[Stored records]
--- START ---

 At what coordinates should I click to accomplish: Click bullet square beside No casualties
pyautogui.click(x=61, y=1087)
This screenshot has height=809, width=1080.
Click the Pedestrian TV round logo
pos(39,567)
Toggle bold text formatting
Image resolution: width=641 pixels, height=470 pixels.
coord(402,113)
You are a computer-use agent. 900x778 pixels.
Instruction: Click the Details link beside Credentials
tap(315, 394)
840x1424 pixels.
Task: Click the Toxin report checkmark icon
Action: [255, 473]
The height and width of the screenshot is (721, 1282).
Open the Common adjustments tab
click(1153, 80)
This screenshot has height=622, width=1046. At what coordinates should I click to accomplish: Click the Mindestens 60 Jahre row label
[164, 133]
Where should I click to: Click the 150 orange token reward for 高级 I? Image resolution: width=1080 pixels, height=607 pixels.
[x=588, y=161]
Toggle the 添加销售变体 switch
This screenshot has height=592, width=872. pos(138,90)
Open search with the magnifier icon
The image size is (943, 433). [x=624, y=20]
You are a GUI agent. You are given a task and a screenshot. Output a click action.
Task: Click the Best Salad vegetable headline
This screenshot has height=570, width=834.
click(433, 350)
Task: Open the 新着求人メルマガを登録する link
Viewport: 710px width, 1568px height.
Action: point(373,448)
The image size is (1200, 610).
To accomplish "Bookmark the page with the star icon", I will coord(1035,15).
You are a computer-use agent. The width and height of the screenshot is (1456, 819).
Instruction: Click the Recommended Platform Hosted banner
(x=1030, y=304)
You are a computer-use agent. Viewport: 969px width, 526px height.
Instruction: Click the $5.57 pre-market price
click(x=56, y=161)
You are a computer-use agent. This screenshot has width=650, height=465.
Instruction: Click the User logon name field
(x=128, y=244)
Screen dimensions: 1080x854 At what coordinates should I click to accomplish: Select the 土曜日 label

--- END ---

Set down each entry again, unchanged.

» RESPONSE FOR THIS EXERCISE:
 At what coordinates should I click to accomplish: Click bullet square beside No casualties
pyautogui.click(x=61, y=1087)
This screenshot has height=809, width=1080.
Click the Pedestrian TV round logo
pos(39,567)
Toggle bold text formatting
Image resolution: width=641 pixels, height=470 pixels.
coord(402,113)
You are a computer-use agent. 900x778 pixels.
Instruction: Click the Details link beside Credentials
tap(315, 394)
840x1424 pixels.
Task: Click the Toxin report checkmark icon
Action: [255, 473]
The height and width of the screenshot is (721, 1282).
Open the Common adjustments tab
click(1153, 80)
This screenshot has height=622, width=1046. At what coordinates should I click to accomplish: Click the Mindestens 60 Jahre row label
[164, 133]
Where should I click to: Click the 150 orange token reward for 高级 I? Image resolution: width=1080 pixels, height=607 pixels.
[x=588, y=161]
Toggle the 添加销售变体 switch
This screenshot has height=592, width=872. pos(138,90)
Open search with the magnifier icon
The image size is (943, 433). [x=624, y=20]
You are a GUI agent. You are given a task and a screenshot. Output a click action.
Task: Click the Best Salad vegetable headline
This screenshot has height=570, width=834.
click(433, 350)
Task: Open the 新着求人メルマガを登録する link
Viewport: 710px width, 1568px height.
Action: point(373,448)
The image size is (1200, 610).
To accomplish "Bookmark the page with the star icon", I will coord(1035,15).
You are a computer-use agent. The width and height of the screenshot is (1456, 819).
Instruction: Click the Recommended Platform Hosted banner
(x=1030, y=304)
You are a computer-use agent. Viewport: 969px width, 526px height.
Instruction: Click the $5.57 pre-market price
click(x=56, y=161)
You are a computer-use agent. This screenshot has width=650, height=465.
Instruction: Click the User logon name field
(x=128, y=244)
Screen dimensions: 1080x854 At what coordinates should I click to accomplish: Select the 土曜日 label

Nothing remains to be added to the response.